### What you need to do
From the entries below, tally the lines with "width" in them and reply with that figure only.

### Data records
────────────────────

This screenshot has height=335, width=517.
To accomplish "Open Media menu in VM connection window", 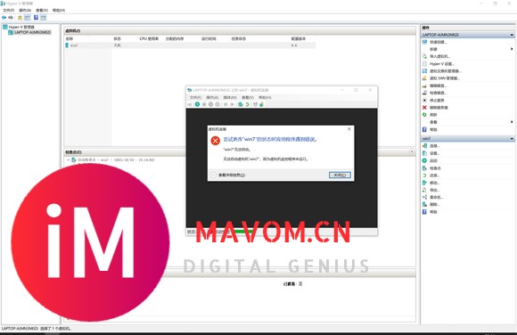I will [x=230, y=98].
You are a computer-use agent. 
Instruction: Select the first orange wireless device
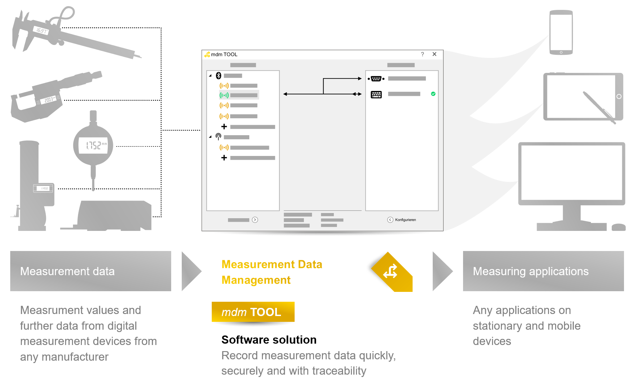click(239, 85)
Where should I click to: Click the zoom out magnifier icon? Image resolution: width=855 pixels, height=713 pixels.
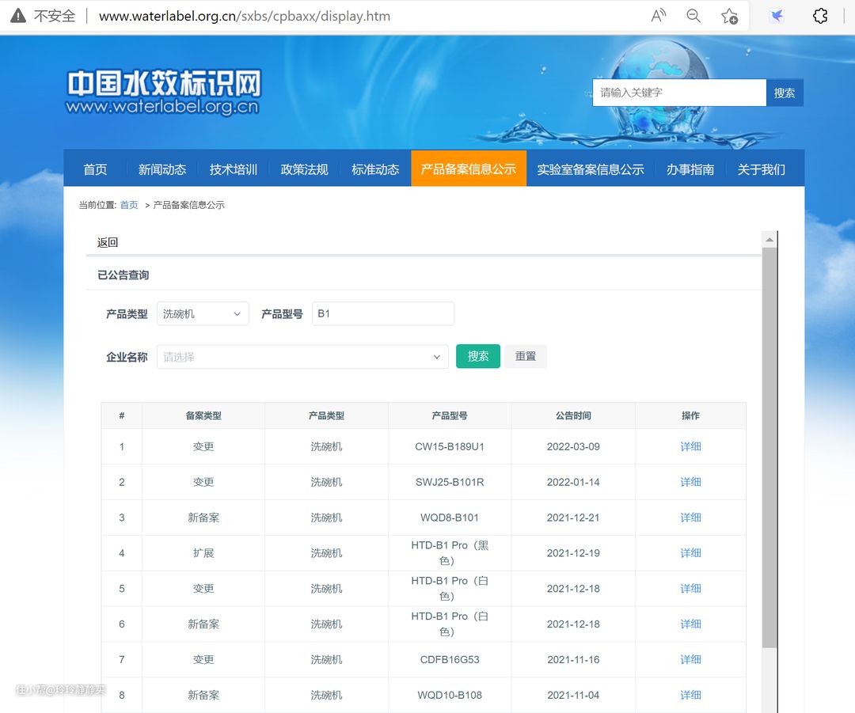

────────────────────

### Solution
2